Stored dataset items
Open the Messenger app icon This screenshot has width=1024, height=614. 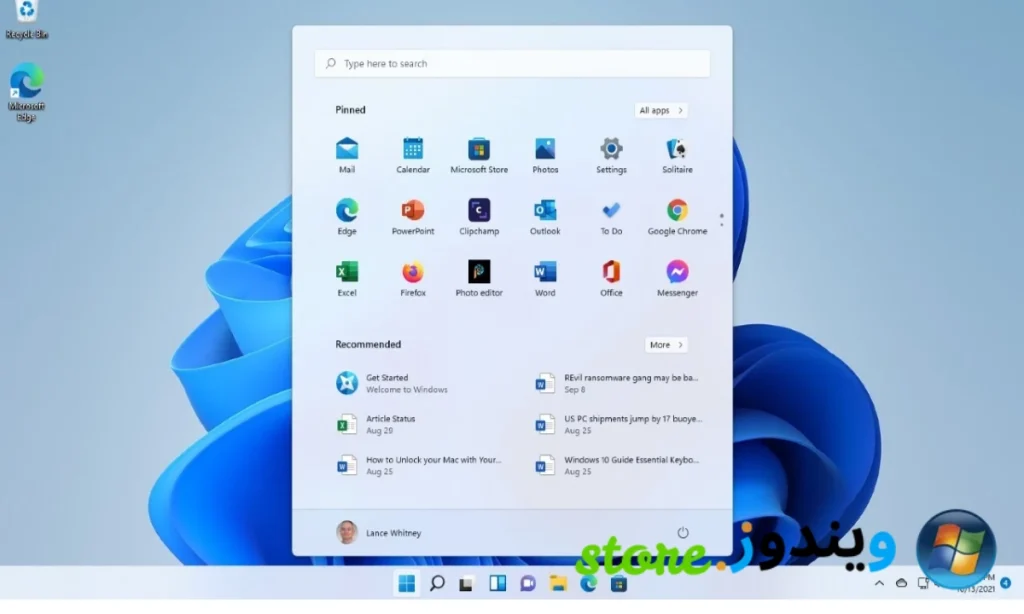pyautogui.click(x=677, y=273)
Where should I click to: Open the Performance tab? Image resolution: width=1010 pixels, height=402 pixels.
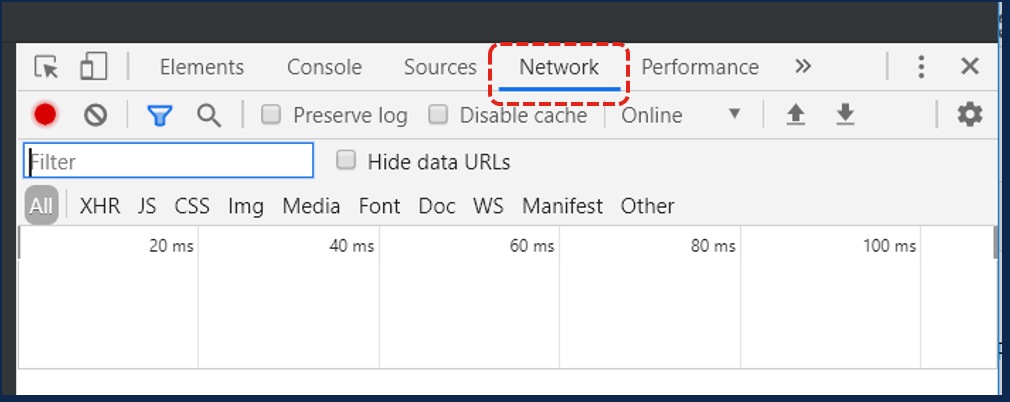tap(700, 67)
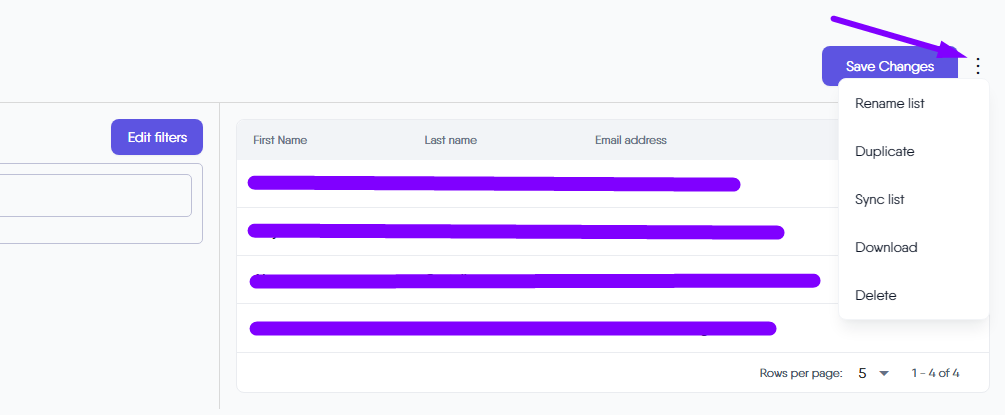Click the Rows per page label

pos(801,373)
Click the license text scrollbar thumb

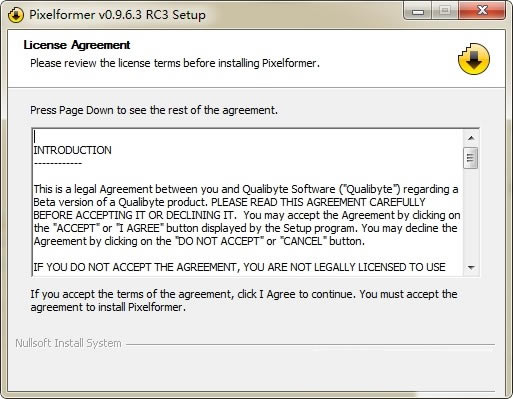coord(471,158)
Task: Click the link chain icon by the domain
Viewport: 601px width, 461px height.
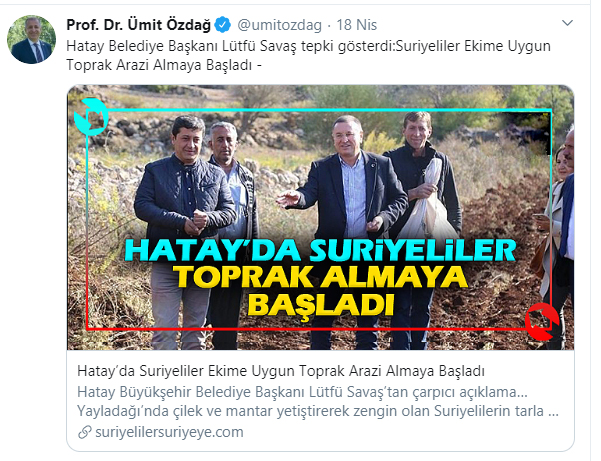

## To do
Where the line containing "Click the license text scrollbar thumb" appears, begin writing out the lines word for word, and continue through the last line of the data, leaving out pictures.

## Exercise result
Click the license text scrollbar thumb

coord(471,158)
Task: Click the link chain icon by the domain
Viewport: 601px width, 461px height.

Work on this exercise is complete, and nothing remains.